Food safety auditors may also be asked to provide instruction on food safety practices. As a result, a lot of food safety auditors travel quite a bit as part of their work duties. Some positions require travel from one facility to another in what can be a jam-packed schedule. Food safety auditors may find themselves auditing the following locations:

  • Food packaging centers
  • Farms 
  • Restaurants
  • Meat packing plant
  • Retail food establishments

A food safety auditor must also have experience. It is not a job that individuals can walk right into straight out of college. The reason for this is that food safety auditors must be well-versed in safety regulations, which can be rather extensive. There are even instances when food safety auditors partner with the local Health Departments. Food safety auditors may also be called into situations where there is an emergency or immediate need for some type of audit.

Any facility that handles food for sale or distribution must follow a food safety system, which has come to be known as the HAACP (Hazard Analysis and Critical Control Point). This covers seven specific areas of food safety and is used internationally. Food safety auditors refer to these seven principles on a daily basis and are extremely knowledgeable about every aspect of the HAACP.

Food Safety Auditor Salary

The United States Bureau of Labor Statistics classifies food safety auditors as belonging to the larger group known as Occupational Health and Safety Specialists and Technicians. The average salary for that group is $69,370 annually. There was a further breakdown of that group as safety specialists earn an annual salary of $73,020 while safety technicians earn an average of $50,780 per year. Food safety auditors would be classified as specialists, bringing their average annual salary towards that higher amount. 

There is the opportunity to earn more than those averages and one of the most influential factors is place of employment. Senior food safety auditors can earn handsome salaries. The ZipRecruiter website estimates that the top three percent of food safety auditors earn an average annual salary of $140,500. And since food safety auditors may spend a good deal of time traveling, those living expenses are often paid for by their respective companies. This can allow overall income to be even higher than the specified amount of yearly pay. 


In 2016, the United States Federal Government finalized what has become known as the Food Safety Modernization Act. This Act catapulted the food safety auditor job into high demand. Because so many facilities were suddenly required to undertake audits by second and third parties, there was a need for more a lot more food safety auditors.
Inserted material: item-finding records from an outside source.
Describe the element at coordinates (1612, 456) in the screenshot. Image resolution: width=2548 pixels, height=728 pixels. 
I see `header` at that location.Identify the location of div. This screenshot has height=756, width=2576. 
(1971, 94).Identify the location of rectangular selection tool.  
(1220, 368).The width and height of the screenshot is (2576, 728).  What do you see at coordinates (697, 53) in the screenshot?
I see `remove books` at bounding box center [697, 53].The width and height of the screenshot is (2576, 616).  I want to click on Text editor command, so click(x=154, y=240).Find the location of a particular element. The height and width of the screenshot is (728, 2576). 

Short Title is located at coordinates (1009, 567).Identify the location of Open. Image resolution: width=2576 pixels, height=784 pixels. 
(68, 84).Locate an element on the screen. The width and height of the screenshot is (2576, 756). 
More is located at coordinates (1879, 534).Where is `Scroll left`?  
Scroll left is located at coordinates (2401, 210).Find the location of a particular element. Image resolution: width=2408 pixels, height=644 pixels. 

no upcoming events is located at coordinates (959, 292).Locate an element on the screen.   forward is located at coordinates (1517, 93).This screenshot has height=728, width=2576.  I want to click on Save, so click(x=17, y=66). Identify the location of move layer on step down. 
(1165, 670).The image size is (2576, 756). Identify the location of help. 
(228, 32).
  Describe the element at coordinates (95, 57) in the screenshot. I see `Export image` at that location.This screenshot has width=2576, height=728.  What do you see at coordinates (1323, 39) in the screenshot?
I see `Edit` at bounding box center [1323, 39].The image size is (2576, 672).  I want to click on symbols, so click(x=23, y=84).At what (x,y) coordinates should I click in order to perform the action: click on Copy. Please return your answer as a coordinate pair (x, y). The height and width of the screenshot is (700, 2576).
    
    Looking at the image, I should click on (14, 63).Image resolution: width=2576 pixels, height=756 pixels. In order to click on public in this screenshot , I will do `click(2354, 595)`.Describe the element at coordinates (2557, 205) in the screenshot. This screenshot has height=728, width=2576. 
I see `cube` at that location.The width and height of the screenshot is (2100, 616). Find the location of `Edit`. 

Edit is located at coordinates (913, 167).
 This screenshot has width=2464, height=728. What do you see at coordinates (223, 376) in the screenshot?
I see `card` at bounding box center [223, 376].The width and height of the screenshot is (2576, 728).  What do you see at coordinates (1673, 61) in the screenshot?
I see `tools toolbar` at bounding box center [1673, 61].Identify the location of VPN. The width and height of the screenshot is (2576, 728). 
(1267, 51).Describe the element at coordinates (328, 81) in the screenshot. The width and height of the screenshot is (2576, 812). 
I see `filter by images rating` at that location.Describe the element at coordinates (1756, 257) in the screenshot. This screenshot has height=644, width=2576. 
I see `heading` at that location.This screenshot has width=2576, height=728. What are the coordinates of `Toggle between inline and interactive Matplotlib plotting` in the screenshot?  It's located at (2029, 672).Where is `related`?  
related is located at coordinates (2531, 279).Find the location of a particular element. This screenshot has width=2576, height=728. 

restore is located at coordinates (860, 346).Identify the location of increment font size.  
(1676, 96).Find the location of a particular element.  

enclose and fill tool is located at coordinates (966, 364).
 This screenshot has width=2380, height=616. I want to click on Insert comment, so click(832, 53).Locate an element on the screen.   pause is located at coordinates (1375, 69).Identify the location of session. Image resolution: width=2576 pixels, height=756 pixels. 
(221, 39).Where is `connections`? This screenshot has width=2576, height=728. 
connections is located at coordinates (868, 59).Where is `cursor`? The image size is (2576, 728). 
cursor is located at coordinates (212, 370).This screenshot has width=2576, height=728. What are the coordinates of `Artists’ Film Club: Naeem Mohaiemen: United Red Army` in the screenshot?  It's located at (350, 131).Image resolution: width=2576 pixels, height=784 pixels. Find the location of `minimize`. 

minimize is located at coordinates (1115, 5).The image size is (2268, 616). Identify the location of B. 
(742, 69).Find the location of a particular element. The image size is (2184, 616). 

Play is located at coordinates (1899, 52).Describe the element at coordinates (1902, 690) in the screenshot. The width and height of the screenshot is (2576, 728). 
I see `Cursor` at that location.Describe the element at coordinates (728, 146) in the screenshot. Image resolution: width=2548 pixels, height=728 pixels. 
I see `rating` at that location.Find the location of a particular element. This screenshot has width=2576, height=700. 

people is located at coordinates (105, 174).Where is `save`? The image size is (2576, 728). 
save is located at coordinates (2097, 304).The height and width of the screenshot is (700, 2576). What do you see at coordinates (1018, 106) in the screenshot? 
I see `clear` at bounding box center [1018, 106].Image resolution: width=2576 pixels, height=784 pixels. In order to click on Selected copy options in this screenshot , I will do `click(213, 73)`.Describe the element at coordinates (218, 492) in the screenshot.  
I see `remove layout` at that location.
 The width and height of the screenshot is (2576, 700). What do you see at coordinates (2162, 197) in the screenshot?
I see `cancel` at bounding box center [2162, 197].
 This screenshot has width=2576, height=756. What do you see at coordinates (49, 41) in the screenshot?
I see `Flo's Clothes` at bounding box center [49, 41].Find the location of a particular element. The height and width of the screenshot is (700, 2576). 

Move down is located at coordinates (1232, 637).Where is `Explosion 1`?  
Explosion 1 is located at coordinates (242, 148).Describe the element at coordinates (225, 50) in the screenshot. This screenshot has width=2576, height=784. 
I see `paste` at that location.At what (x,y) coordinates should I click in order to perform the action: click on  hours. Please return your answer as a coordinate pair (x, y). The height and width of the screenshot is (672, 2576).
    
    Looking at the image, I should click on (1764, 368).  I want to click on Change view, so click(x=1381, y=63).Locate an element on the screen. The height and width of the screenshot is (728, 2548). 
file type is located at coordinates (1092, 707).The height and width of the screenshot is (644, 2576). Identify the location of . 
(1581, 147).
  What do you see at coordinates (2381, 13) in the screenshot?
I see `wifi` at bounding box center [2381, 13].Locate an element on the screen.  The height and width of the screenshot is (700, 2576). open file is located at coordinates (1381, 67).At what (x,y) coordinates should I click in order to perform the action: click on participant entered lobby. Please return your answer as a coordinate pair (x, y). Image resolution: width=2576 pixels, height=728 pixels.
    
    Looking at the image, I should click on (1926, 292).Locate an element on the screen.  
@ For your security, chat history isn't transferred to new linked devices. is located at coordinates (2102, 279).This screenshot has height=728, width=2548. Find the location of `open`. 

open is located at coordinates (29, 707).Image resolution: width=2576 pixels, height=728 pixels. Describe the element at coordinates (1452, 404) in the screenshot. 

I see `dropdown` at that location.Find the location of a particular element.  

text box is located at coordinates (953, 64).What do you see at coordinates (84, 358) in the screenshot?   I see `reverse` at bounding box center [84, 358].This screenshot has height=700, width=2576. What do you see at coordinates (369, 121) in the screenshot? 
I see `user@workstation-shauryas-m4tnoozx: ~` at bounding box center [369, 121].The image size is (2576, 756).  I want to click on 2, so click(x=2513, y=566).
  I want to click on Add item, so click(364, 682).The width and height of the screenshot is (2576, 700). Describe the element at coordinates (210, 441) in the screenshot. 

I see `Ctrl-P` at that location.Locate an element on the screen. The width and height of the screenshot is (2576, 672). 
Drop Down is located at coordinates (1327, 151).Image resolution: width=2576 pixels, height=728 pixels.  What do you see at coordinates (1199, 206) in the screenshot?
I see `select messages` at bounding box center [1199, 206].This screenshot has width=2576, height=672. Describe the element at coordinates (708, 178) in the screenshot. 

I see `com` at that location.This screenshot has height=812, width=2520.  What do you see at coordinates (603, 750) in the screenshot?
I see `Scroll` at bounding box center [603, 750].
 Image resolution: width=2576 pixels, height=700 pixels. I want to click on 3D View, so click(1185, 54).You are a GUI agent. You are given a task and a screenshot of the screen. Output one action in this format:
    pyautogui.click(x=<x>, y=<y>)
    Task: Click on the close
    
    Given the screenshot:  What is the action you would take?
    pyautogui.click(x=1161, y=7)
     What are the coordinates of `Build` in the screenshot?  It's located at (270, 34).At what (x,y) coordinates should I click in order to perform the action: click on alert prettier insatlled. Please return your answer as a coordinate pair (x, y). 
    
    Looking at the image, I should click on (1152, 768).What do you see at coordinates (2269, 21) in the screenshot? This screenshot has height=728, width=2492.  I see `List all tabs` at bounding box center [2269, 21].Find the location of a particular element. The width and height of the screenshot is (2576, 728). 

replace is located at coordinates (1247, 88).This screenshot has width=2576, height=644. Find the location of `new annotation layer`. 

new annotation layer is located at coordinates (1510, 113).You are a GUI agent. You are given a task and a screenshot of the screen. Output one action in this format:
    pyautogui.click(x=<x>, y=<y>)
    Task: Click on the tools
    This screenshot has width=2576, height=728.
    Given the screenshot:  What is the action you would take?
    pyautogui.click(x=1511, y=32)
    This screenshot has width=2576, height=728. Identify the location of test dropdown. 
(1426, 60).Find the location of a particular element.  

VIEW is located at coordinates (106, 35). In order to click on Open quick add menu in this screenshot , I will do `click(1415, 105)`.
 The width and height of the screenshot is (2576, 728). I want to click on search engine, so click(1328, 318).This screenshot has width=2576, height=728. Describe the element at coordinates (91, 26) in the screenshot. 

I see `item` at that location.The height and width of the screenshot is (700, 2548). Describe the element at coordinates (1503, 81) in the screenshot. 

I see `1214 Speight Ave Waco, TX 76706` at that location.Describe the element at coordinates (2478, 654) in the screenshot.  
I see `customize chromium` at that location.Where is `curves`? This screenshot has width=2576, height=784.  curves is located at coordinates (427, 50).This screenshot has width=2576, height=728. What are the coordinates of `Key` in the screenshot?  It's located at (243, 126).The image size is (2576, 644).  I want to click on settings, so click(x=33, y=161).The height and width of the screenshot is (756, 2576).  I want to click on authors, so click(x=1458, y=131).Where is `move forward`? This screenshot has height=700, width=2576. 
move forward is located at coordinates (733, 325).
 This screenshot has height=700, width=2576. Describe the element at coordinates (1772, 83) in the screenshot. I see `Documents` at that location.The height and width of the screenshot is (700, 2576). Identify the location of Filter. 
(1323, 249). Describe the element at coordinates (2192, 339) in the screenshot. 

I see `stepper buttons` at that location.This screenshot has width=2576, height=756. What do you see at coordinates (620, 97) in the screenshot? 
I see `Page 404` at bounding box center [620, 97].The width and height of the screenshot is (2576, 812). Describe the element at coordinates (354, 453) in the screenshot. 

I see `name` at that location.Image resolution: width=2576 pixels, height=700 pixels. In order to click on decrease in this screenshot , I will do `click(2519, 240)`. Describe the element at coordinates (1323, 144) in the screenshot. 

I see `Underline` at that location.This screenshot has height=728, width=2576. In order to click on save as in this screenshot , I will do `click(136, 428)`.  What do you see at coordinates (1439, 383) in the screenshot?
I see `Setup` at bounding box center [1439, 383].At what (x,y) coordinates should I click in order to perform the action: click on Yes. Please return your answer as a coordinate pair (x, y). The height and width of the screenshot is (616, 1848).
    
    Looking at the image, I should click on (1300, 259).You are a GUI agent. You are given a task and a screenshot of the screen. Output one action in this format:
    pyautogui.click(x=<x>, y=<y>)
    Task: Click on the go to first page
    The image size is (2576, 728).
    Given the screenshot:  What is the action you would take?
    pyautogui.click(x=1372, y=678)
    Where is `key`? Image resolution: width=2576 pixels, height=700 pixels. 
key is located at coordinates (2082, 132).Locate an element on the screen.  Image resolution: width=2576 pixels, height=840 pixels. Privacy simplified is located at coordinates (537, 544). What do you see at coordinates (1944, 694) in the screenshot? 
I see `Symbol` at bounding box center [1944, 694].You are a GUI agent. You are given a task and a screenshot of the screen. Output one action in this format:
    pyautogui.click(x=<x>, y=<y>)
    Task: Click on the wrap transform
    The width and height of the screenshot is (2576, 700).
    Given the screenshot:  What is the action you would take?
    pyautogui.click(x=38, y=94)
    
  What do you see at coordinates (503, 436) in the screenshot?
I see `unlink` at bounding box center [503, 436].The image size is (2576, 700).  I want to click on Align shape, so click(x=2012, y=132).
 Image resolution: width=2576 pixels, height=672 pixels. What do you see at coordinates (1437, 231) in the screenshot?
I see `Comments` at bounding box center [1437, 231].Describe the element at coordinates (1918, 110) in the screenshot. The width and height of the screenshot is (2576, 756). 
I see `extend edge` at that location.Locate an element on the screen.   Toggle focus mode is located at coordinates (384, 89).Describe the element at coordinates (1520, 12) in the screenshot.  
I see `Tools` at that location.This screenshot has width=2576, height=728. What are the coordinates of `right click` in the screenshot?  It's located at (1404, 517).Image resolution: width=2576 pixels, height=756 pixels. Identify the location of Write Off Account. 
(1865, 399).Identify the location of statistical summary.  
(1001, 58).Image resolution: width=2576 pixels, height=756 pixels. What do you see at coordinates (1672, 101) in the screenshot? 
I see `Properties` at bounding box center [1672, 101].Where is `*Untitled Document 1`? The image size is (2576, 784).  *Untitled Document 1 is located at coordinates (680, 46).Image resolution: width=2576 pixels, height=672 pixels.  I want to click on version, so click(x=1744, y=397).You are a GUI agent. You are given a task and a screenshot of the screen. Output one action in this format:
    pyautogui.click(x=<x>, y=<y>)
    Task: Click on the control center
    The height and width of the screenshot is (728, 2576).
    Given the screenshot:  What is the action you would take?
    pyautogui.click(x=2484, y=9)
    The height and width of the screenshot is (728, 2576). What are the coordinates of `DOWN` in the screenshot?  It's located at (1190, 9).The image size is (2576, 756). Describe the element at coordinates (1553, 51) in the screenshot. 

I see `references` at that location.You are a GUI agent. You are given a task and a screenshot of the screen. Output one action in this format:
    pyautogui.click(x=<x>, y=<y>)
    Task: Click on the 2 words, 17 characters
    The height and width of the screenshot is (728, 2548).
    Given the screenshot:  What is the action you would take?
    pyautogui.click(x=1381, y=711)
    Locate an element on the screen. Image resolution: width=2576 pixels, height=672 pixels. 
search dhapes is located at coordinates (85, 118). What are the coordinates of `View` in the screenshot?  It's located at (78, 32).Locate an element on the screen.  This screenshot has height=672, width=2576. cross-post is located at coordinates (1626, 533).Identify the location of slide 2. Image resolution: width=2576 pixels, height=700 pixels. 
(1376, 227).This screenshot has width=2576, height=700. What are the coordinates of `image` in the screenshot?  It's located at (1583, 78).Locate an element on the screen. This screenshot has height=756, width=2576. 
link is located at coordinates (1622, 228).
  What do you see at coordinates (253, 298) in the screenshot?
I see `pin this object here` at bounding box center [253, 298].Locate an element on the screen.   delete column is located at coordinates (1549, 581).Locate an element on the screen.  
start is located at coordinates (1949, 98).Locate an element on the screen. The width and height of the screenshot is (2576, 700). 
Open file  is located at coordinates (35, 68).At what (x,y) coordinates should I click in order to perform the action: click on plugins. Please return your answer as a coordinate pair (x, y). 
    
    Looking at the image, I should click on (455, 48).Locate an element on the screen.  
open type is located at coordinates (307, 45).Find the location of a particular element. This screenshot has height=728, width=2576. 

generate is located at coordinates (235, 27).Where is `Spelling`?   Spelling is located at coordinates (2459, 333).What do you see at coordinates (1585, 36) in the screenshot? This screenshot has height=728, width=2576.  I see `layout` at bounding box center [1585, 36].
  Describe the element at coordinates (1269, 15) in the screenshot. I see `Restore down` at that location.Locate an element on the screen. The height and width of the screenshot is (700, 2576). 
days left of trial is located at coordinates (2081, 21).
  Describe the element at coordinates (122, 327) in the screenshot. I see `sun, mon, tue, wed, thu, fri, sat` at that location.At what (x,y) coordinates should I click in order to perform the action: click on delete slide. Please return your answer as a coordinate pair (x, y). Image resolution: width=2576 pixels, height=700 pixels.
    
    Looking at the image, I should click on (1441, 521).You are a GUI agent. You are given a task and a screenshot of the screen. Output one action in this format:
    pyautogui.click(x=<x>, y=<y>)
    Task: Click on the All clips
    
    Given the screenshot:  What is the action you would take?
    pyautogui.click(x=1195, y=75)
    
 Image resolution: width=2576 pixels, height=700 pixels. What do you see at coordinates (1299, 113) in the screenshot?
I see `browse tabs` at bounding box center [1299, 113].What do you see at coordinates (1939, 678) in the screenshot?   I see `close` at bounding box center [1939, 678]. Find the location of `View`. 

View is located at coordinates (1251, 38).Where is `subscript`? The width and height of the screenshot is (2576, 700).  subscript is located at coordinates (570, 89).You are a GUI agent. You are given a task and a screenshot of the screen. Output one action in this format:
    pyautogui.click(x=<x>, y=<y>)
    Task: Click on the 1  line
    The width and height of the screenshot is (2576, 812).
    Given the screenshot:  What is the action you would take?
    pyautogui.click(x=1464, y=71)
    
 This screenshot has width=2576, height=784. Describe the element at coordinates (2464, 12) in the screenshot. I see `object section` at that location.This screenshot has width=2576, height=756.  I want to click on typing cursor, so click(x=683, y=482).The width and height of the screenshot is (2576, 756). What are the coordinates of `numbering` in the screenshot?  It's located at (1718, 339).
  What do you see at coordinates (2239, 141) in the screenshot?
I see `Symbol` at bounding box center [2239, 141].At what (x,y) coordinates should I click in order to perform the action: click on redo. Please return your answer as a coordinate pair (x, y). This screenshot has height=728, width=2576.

That has translated into many new jobs across the entire country in what has become a vital part of food safety.

The BLS reports that there are a little more than 100,000 Occupational Health and Safety Specialists and Technicians throughout the United States. There is also expected to be an 8% increase in those jobs by the year 2026. Because of the high demand placed on food safety auditors, the number of that demographic is expected to increase beyond the 8% projection. That translates into a career that is brimming with opportunity for prospective food safety auditors.